Dr. Cameron Dodworth

Methodist University is pleased to announce that Dr. Cameron Dodworth, assistant professor of English, is one of a select group of faculty members nationwide chosen by the Council of Independent Colleges (CIC) to participate in a special week-long seminar on Teaching European Art in Context.

Methodist University is pleased to announce that Dr. Cameron Dodworth, assistant professor of English, is one of a select group of faculty members nationwide chosen by the Council of Independent Colleges (CIC) to participate in a special week-long seminar on Teaching European Art in Context. The seminar, “Art and Society in Britain, Hogarth to Turner (1730–1851),” will be held at the Yale Center for British Art in New Haven, Connecticut, July 21–26, 2019. The seminar is designed for full-time faculty members who regularly teach art history at smaller colleges and universities and aims to strengthen the teaching of art history to undergraduates at these institutions.

CIC selected 22 faculty members to participate in the seminar, which is supported by the Samuel H. Kress Foundation. Tim Barringer, Paul Mellon Professor of the History of Art at Yale University and chair of the department, will lead the program.

“Strengthening the teaching of art history at colleges and universities—many of which have limited faculty resources in art history—is critical,” said CIC President Richard Ekman. “The seminar will have significant value for the faculty members who participate, the colleagues with whom they will share their new knowledge, and the students who enroll in their courses.”

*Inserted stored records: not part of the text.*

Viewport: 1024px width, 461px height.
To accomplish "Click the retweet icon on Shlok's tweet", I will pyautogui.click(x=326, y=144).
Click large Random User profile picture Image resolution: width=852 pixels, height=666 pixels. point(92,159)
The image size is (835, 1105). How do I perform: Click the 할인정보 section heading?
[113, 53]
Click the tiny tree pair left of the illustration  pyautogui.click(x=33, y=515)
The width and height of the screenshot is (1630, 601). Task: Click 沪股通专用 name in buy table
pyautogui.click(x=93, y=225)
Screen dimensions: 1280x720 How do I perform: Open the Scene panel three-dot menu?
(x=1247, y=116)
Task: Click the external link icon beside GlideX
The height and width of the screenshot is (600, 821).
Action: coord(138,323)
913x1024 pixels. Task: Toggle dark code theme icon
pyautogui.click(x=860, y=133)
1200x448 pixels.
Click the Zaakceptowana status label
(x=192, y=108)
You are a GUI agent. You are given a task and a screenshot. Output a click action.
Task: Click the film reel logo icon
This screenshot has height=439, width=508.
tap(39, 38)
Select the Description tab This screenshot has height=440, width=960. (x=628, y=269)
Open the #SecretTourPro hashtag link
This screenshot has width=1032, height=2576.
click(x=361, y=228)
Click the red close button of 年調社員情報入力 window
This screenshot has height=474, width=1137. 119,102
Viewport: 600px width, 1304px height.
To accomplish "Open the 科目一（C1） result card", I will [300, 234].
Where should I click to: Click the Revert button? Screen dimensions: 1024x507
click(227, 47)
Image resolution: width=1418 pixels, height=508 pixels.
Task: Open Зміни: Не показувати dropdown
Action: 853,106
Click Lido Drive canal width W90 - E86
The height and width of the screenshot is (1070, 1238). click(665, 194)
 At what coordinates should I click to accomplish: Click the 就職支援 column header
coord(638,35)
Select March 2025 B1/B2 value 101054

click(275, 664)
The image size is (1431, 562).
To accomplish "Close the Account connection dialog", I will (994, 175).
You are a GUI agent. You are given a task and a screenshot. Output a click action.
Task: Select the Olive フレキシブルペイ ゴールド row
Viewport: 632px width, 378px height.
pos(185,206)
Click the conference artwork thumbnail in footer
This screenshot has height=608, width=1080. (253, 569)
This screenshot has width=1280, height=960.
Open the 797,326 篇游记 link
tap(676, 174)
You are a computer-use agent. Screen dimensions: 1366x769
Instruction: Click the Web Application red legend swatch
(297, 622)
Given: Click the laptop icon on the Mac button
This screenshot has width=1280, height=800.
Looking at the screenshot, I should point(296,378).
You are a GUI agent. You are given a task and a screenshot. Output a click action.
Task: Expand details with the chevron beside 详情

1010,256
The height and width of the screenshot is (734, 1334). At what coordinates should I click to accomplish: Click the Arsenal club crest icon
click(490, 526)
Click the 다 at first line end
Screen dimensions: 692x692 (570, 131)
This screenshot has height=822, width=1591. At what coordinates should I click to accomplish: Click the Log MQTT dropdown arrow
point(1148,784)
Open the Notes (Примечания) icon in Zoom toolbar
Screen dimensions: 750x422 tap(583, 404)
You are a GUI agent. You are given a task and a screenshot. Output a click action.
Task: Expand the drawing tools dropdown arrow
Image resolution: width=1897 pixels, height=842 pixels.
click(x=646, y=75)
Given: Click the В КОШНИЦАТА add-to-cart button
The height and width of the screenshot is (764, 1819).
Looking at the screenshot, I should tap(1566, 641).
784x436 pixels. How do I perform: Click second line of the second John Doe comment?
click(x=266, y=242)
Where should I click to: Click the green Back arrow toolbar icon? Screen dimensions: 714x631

The seminar will offer a new account of significant developments in British art from Georgian London in the age of William Hogarth, who came to prominence in the 1730s, to the death of J. M. W. Turner in the year of the Great Exhibition, 1851. Drawing upon innovative art-historical analyses, the seminar will set artistic production within a cultural and historical framework and places British art in a global context, emphasizing questions of race and empire. Original works of art will be addressed directly, focusing on the outstanding collections of the Yale Center for British Art. Themes will include portraiture and social status; London as a world city; taste and the Grand Tour; art and empire; the industrial revolution; and Romanticism and nature.